++++ PROVIDED MATERIAL ++++

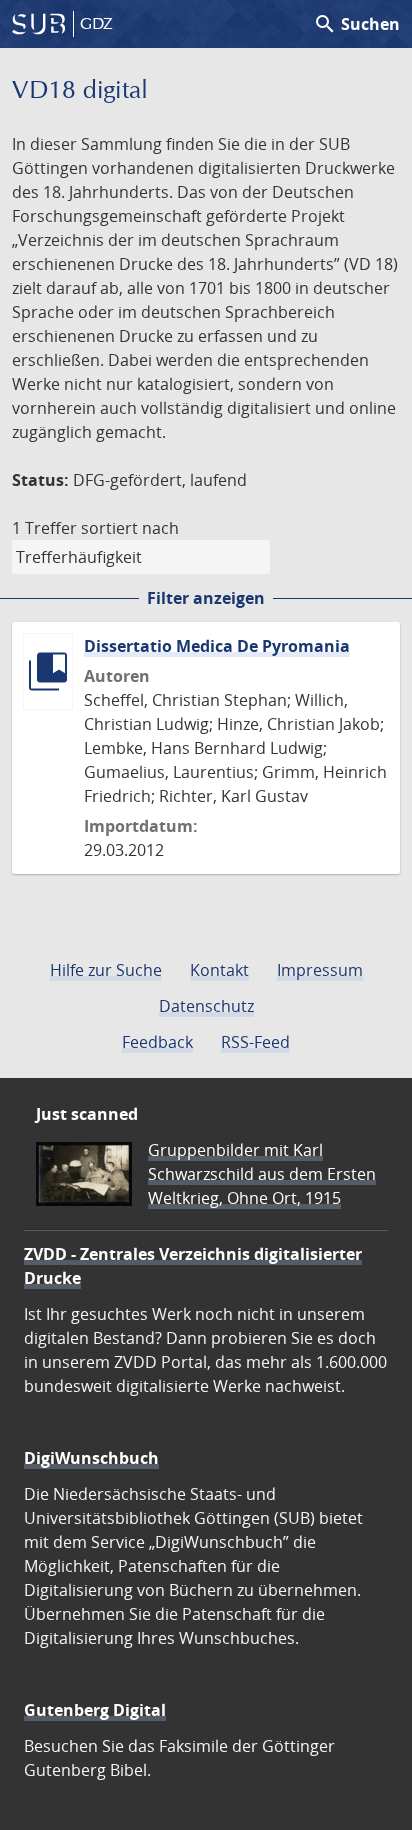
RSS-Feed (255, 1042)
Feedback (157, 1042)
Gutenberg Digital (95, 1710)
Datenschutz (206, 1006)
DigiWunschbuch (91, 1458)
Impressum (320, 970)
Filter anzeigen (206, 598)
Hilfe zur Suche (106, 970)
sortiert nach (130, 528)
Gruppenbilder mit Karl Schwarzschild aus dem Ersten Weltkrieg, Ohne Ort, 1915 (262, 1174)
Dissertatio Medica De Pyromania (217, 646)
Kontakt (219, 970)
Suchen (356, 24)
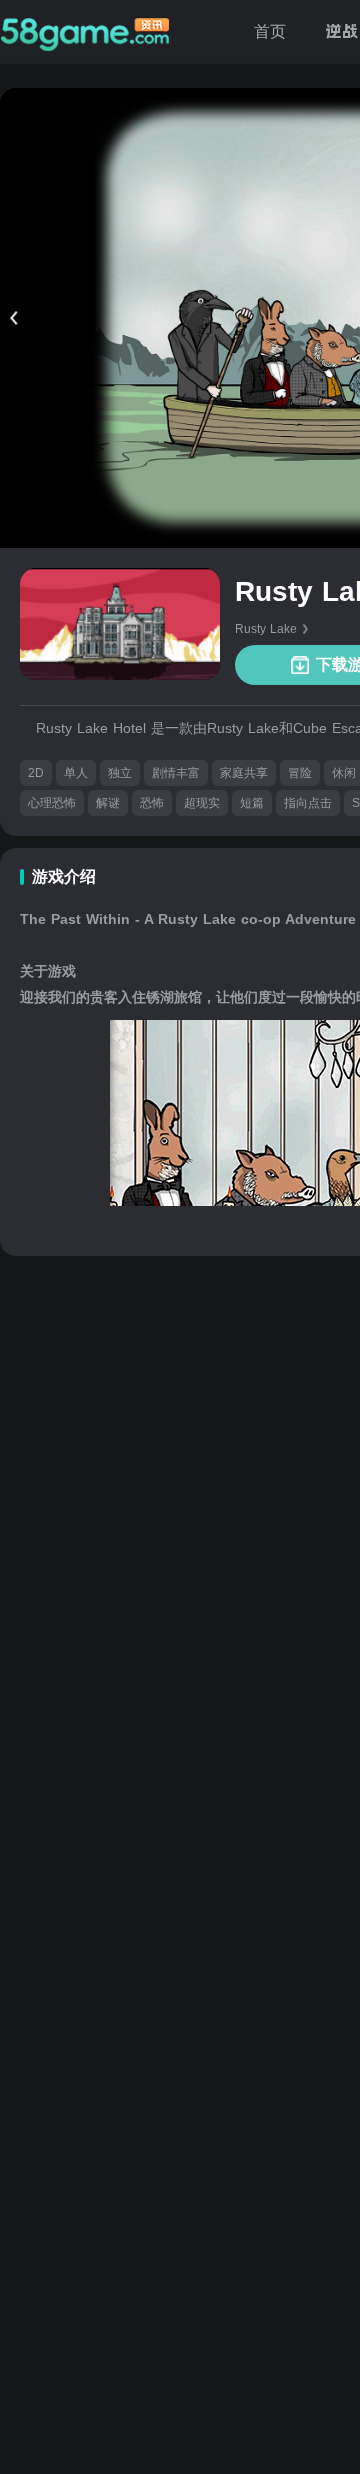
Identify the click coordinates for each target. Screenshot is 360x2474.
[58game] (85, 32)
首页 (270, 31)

++++
++++ PROVIDED MATERIAL ++++

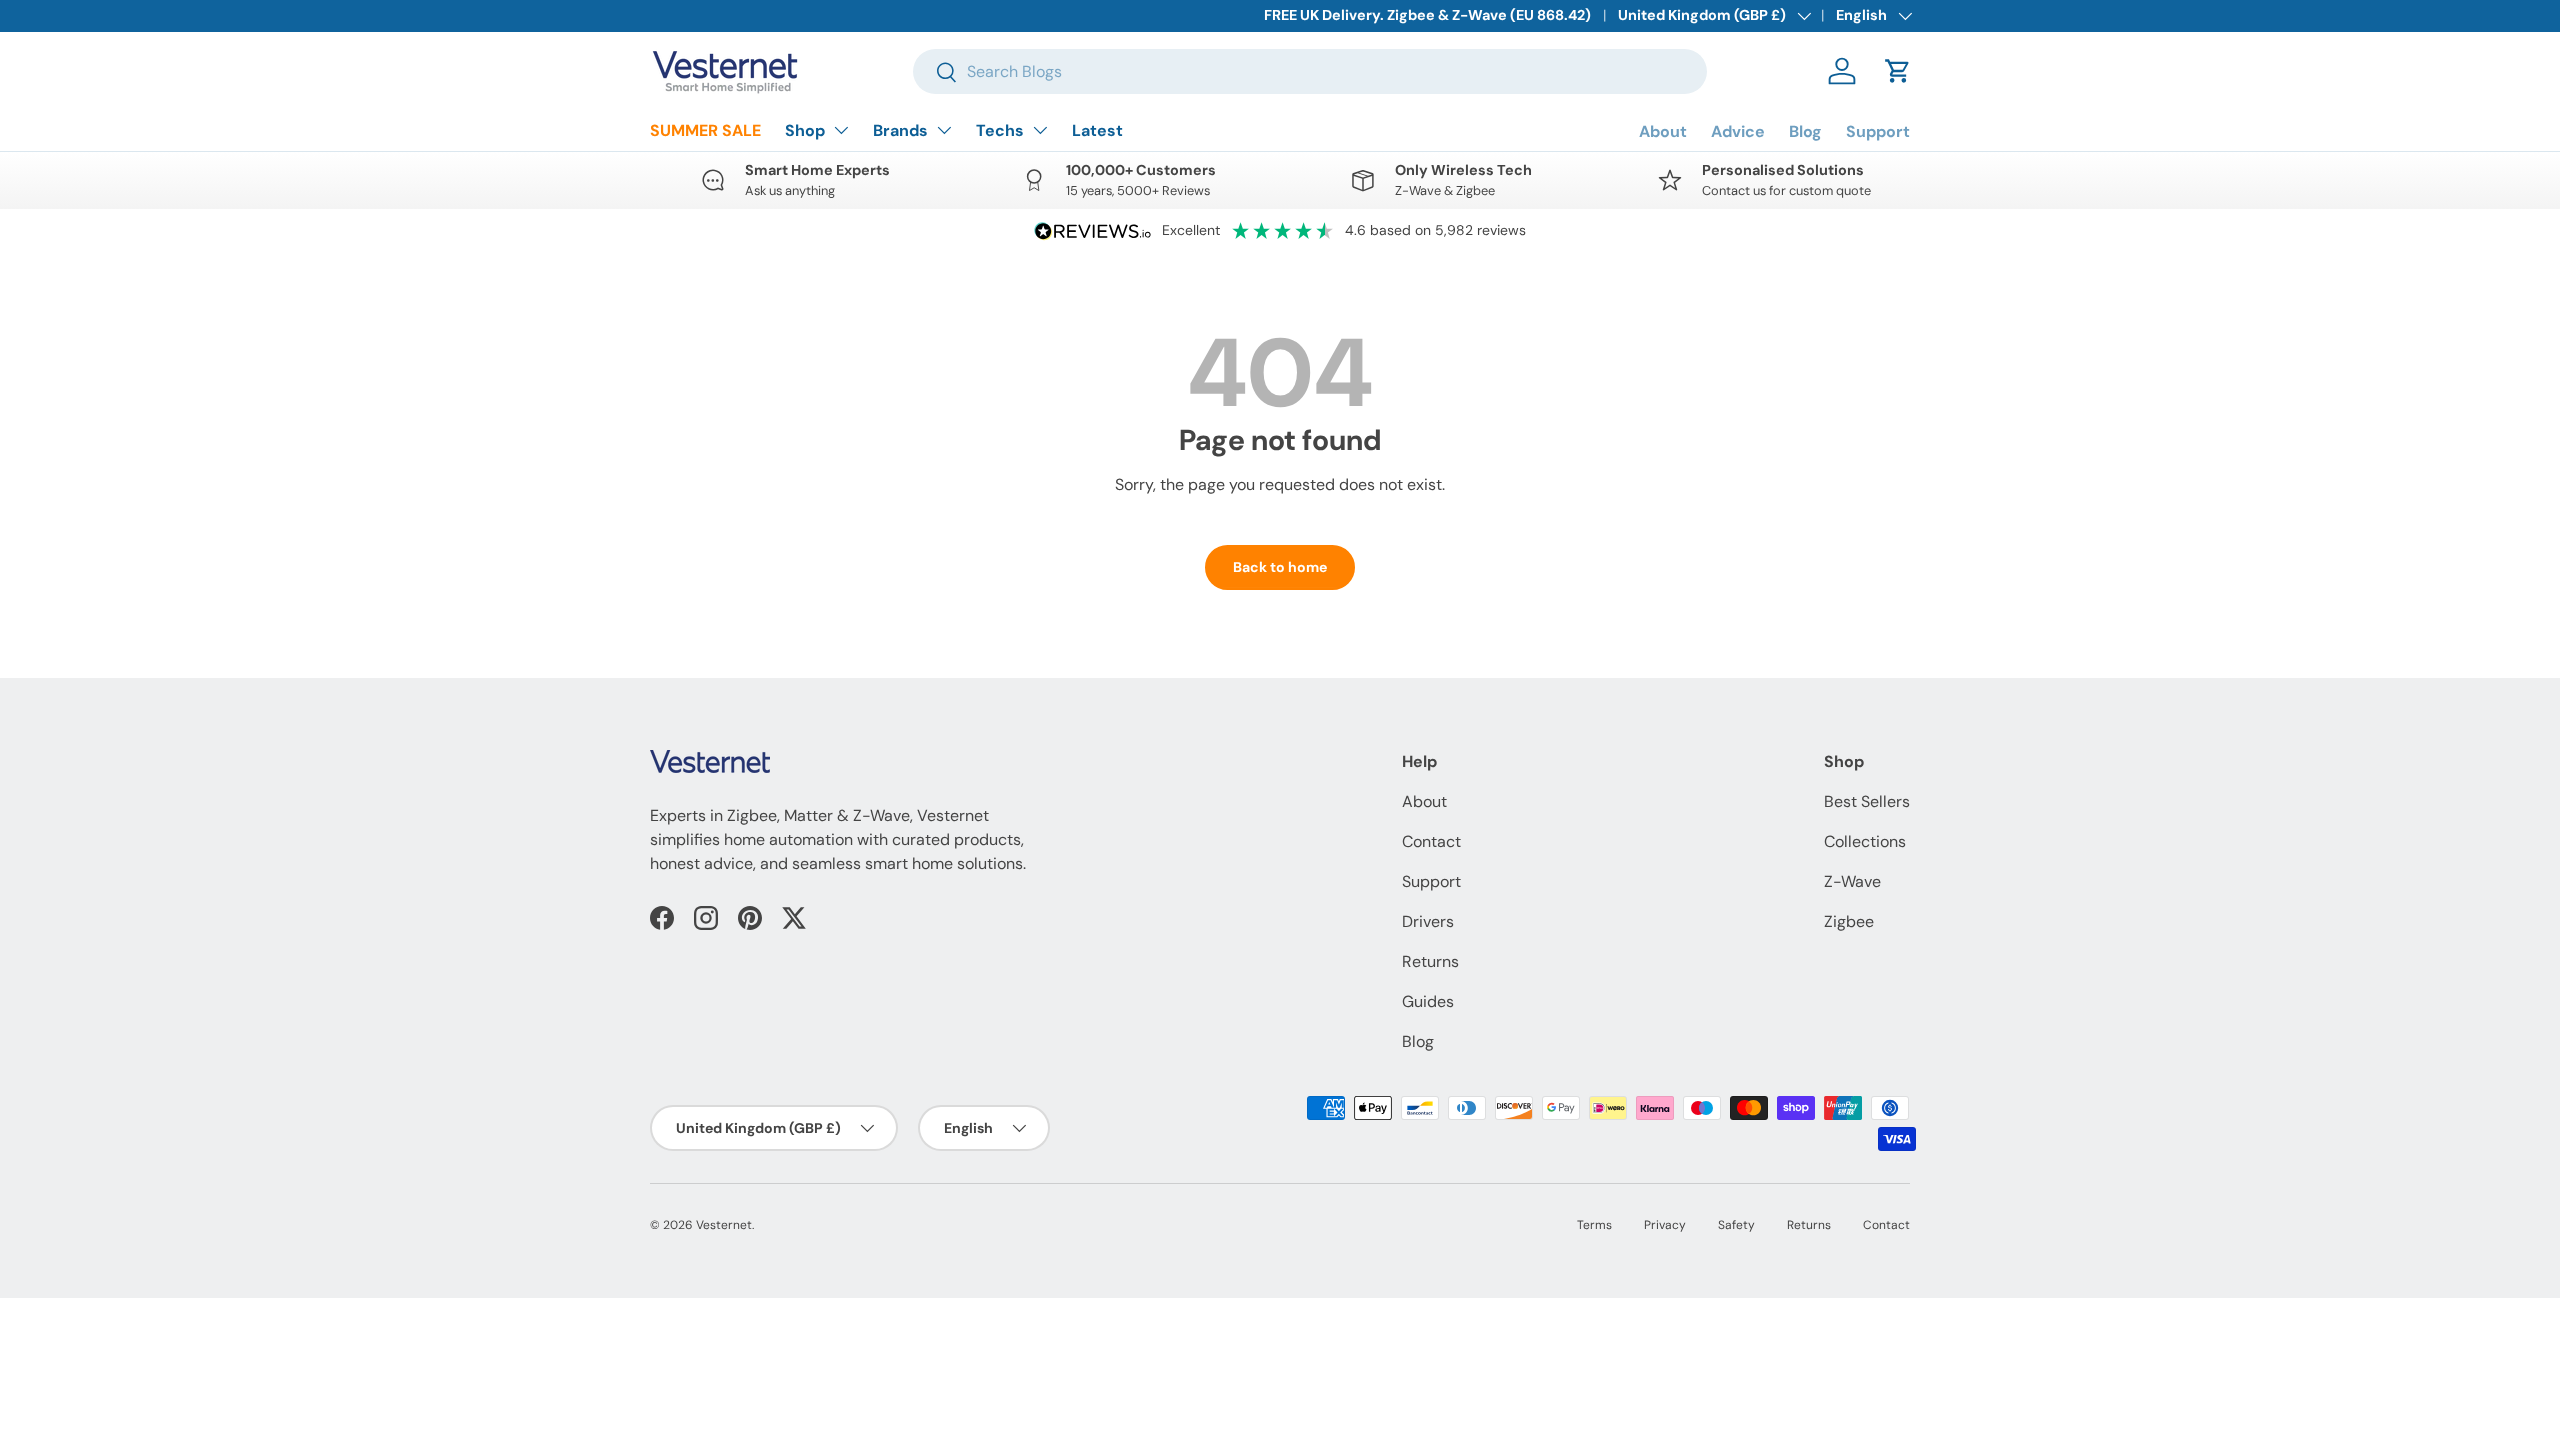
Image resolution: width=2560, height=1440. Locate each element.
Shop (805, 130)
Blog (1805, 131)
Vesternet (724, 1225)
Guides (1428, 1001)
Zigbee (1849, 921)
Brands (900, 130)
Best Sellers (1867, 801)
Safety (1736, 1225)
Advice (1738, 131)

++++
++++ PROVIDED MATERIAL ++++

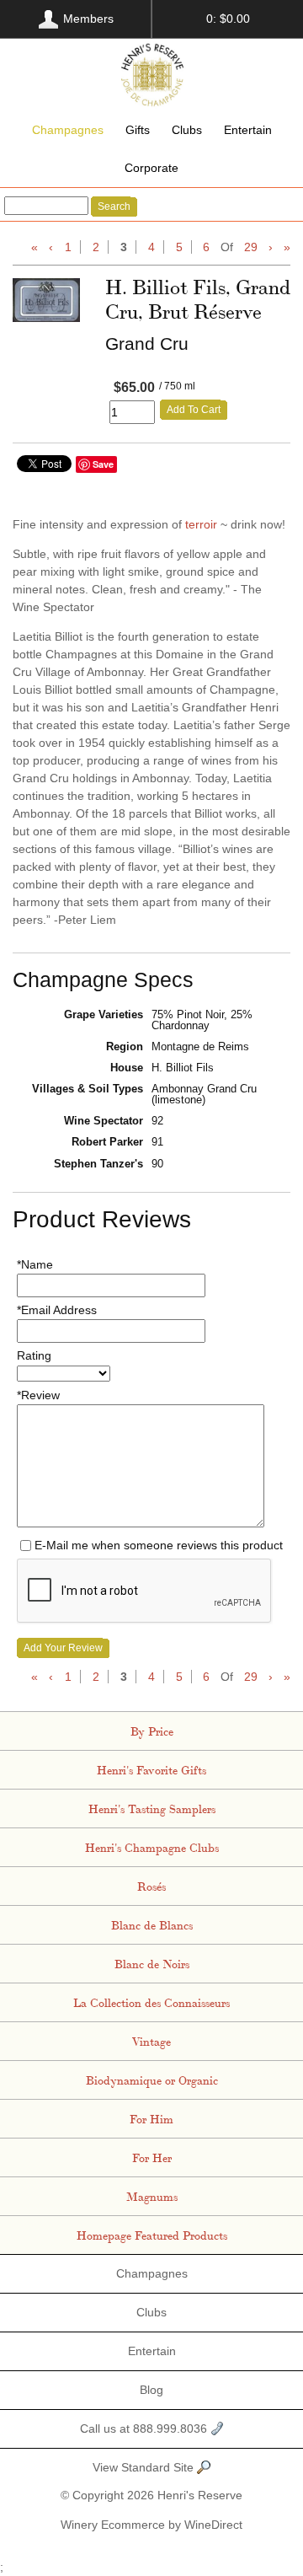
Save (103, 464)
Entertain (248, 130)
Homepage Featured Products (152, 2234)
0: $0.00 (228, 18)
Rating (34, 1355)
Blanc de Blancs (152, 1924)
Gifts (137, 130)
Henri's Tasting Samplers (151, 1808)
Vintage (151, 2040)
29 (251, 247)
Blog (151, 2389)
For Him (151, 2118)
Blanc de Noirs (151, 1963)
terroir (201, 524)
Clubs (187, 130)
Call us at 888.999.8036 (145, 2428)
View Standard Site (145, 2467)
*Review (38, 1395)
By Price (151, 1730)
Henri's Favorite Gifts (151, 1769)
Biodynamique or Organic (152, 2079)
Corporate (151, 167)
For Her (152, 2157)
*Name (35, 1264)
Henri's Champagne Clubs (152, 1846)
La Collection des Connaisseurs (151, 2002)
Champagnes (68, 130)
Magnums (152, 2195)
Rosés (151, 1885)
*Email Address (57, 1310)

++++

*WHAT THIS TASK INVOLVES*
Among the lines above, find the one with "Blog (1805, 131)" and the one with "Advice (1738, 131)". Quote both and everything between them, exactly.

*WRITTEN ANSWER*
Blog (1805, 131)
Vesternet (724, 1225)
Guides (1428, 1001)
Zigbee (1849, 921)
Brands (900, 130)
Best Sellers (1867, 801)
Safety (1736, 1225)
Advice (1738, 131)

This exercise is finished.